クラウドの提案のおかげか、特務隊の実力か、ミッションは3日ほど早く終了した。
 そしてその次の日にティモシーとミッシェルが二人の過ごす部屋へ、起きていることと居ることを確認して押し掛けてきた。
「おはようございます、クラウド君。実はぜひお願いしたい仕事がありまして…」
「まさか…移動遊園地での撮影?」
「そ!とびっきり可愛くしてあげるから!そのあとならデートでも何でもしてね。」
 ミッシェルがニコニコ顔でパステルピンクのワンピースを持っている。真逆にクラウドはげんなりしていた。しかしパステルピンクのワンピースをクラウドに押し付けたミッシェルは、くるりと背を向けてドレッサーを開けてセフィロスの服を物色し始めた。
「な、何してるの?」
「もちろん、サーも一緒に行くんだもの。それなりの服を選ばないと、ね!それにしてもさすがねぇ…品数は少ないけどどれもシックで質がいいし、サーらしい私服だわ。」
「セフィロスの私服はすべてマダムセシルのオーダーメイドだもの、デヴィッドさんが”たまには私のも買ってください”なんて言ってるんだけど…」
「まあ、その理由もわかるけどね。デヴィッドさんのデザインじゃどうやってもカジュアルだもの。ん〜〜でもこのシャツはいいわねぇ。」
 セフィロスお気に入りの黒のシルクのシャツを見つけ出すあたりは流石である。
「あ、それセフィのお気に入りだよ。普段着としてよく着るんだ。」
「そんなこと、どこかの誰かが聞いたらまた無理して買うわよ。」
「アハハハハ…良く知ってるなぁ。」
 一枚きっかけを見つけるとさくさくと衣装をコーディネートしてミッシェルがセフィロスに手渡した。
「はい、サーにも一緒に行っていただきますからね。」
 苦笑しつつもセフィロスは服を受け取り、クラウドがヘアメイクしてもらっているうちに着替えを済ませる。さっと着替えただけであるが着こなしは満点なのかミッシェルがちらりと横目で確認してうなずいたのをクラウドは鏡越しに見ていた。

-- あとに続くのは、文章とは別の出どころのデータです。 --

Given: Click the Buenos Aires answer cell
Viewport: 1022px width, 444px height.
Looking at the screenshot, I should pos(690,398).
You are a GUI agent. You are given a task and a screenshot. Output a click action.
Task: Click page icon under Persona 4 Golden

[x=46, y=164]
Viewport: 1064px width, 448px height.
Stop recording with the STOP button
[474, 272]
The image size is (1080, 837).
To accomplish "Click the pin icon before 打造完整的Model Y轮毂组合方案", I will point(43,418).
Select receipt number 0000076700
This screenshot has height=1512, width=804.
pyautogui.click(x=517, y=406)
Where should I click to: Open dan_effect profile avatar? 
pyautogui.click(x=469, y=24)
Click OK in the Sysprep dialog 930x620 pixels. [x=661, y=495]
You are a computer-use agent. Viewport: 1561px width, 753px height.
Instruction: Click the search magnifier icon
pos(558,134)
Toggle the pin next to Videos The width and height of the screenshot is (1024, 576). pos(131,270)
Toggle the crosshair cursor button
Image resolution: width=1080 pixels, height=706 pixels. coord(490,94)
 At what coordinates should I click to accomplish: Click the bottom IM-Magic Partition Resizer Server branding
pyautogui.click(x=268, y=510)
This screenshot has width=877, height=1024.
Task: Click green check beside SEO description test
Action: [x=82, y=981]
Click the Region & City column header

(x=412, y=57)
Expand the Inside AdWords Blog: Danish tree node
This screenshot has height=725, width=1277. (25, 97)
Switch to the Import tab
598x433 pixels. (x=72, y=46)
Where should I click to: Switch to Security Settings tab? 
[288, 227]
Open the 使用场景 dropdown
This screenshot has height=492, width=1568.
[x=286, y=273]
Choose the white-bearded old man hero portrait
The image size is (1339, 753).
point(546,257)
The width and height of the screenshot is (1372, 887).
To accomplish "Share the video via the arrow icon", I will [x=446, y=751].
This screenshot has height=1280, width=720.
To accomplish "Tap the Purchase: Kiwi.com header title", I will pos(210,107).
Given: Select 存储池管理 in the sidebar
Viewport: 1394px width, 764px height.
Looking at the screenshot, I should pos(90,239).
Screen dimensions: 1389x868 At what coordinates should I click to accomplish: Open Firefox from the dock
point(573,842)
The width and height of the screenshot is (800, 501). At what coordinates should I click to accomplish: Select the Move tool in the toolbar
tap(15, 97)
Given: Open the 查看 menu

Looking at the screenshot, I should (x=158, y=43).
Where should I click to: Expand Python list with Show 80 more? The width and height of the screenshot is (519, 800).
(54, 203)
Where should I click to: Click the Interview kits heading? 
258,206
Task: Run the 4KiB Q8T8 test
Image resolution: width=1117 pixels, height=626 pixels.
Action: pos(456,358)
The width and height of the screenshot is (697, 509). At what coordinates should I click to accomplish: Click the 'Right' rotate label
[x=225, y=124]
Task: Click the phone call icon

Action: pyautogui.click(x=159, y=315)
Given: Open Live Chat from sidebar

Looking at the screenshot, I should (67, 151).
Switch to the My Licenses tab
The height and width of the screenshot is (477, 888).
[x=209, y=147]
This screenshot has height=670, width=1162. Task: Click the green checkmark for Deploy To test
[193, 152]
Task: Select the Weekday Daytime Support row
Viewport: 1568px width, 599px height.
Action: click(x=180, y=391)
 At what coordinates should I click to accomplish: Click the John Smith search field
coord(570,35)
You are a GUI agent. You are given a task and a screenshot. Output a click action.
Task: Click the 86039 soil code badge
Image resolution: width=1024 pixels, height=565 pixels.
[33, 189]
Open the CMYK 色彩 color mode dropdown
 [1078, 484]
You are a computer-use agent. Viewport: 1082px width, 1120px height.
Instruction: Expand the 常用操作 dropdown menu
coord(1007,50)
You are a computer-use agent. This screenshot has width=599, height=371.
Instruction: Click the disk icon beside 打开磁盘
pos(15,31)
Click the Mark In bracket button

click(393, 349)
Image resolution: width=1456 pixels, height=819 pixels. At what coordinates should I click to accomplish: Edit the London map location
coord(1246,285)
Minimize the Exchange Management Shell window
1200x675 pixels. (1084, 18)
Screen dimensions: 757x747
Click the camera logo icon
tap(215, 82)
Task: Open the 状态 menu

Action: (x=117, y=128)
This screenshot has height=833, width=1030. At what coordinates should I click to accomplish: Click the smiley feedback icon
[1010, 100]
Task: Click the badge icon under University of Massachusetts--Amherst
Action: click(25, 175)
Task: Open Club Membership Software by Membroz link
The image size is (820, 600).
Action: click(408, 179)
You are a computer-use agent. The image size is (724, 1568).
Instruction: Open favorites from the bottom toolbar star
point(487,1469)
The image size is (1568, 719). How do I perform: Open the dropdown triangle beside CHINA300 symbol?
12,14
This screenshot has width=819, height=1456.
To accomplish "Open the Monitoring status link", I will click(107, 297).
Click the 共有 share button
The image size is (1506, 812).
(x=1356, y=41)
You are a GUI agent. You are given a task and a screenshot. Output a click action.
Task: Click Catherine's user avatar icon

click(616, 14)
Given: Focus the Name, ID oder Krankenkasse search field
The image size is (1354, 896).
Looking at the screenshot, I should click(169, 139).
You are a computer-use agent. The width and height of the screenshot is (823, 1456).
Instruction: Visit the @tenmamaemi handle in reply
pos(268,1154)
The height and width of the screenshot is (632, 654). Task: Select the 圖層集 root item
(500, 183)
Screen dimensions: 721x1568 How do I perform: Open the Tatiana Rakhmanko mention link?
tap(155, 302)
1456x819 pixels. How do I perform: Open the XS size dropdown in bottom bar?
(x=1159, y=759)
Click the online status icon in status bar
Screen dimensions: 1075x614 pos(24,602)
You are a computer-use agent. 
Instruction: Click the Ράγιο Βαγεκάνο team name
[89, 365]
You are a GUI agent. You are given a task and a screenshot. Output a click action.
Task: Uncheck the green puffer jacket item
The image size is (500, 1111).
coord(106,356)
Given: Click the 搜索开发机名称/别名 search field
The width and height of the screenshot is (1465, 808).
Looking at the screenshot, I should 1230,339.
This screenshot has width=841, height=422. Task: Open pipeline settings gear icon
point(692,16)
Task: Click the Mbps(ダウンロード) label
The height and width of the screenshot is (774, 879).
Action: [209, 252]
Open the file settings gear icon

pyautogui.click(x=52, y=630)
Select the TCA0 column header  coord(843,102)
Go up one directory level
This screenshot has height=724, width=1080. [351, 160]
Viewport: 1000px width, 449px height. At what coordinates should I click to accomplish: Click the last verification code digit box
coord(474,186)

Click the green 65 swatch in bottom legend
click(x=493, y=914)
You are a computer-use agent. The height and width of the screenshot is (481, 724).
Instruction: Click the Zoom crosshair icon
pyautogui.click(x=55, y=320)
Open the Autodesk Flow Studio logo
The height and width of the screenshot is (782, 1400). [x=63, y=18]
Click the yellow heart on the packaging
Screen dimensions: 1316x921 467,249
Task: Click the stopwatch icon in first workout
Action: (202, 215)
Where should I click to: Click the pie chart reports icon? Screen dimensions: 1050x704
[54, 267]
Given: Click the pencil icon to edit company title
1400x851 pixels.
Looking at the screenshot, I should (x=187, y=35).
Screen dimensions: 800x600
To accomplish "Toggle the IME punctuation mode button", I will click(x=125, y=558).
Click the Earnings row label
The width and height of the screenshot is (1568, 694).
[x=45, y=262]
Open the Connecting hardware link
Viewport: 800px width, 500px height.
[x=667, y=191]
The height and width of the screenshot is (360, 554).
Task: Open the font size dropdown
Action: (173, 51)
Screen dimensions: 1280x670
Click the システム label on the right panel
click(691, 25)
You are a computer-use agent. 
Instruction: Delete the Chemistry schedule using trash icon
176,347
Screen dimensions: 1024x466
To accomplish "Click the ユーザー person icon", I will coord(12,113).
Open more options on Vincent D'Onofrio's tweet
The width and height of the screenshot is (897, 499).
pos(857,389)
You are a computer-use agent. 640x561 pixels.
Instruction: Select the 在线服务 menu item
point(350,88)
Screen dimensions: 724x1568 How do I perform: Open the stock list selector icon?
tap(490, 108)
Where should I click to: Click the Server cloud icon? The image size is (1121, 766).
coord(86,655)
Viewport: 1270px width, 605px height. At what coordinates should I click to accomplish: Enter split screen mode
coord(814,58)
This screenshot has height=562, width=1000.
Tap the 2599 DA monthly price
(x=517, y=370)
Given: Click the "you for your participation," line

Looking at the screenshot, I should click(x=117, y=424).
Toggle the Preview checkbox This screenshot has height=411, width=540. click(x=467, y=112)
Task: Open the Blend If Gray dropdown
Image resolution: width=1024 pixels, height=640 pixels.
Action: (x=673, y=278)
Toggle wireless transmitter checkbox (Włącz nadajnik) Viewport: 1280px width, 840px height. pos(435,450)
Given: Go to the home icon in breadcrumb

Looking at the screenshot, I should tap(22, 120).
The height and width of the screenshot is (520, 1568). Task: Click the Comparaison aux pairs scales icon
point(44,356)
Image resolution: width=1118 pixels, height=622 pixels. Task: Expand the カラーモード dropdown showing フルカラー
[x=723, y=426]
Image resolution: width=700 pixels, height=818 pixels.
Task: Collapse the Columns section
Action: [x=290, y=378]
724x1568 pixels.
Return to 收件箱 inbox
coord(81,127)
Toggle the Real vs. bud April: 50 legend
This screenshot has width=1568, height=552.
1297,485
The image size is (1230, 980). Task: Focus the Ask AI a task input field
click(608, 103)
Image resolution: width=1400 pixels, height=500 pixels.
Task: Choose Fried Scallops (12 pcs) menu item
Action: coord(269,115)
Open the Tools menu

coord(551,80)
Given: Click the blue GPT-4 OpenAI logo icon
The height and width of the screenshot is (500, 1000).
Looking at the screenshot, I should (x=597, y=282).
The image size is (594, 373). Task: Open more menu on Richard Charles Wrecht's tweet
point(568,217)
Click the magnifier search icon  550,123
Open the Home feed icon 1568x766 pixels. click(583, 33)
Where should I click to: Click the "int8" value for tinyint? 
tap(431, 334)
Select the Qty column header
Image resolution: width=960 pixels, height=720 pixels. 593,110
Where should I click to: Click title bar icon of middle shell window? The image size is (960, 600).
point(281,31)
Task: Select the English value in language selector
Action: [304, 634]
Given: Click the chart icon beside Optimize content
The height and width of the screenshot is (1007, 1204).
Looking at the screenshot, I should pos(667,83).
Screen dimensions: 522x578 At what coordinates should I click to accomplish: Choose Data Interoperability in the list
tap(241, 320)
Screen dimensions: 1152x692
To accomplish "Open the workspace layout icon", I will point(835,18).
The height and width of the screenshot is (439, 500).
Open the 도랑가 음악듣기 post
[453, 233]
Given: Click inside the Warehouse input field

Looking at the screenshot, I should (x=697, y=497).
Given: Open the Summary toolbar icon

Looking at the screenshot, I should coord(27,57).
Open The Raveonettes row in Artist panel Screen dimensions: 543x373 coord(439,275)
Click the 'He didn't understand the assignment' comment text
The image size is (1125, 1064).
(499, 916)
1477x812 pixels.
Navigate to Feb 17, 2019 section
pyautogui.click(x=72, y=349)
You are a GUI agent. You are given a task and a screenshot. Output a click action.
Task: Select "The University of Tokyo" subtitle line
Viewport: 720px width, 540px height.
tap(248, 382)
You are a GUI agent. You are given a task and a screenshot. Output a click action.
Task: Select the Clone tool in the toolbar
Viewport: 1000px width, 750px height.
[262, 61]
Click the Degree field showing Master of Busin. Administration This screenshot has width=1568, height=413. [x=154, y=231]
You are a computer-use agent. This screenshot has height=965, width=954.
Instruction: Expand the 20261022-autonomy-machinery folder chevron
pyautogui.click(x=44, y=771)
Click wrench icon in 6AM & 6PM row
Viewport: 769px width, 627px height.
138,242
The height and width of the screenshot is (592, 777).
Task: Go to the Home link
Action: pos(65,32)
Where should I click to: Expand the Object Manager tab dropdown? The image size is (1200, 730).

 ミッシェルがティモシーを呼ぶと、彼もうなずいた。どうやら準備は終了したようである。いつの間にか用意されている5cmのピンヒールに履き替えるとクラウドはちょっと苦笑いをした。
「まったく、ティファの所に行けないじゃん。」
「それは明日にでも行けば?明日が最終日だもの、ティファちゃんも待っているかもよ。」
「誰かさんが一人で行かせてくれないんだ。」
「それは残念。クラウディアのスタッフとばれちゃうから、私とは一緒に行けないだろうし…ザックスさんやエアリスと一緒に行くわけにもいかないでしょうし…一人で行かせるとどこかで変な奴にナンパされていそうだし…う〜ん。」
「あ、ねえセフィロス。リックやカイルと一緒に行くっていうのは駄目?」
「私が行くわけにもいかないし…仕方がないな。あいつらなら許してやる。」
「やった!今夜にでもメールしておこう!」
 満面の笑みでセフィロスの腕をつかんだクラウドをティモシーが急がせた。
「クラウディア、悪いけど急いでくれる?撮影時間が迫っているんだ。」
「はぁ〜い。」
 あわててセキュリティーをチェックして鍵を閉め部屋を後にしたのであった。


* * *



 移動遊園地のオープン前に裏口から入れてもらい、撮影のためにあちこちを二人で歩く。
 いつものようにセフィロスに腰を抱かれているだけでなぜだか照れてしまうのであるが、その少し照れた笑顔がまたクラウディアらしいと雑誌の編集者が大喜びする。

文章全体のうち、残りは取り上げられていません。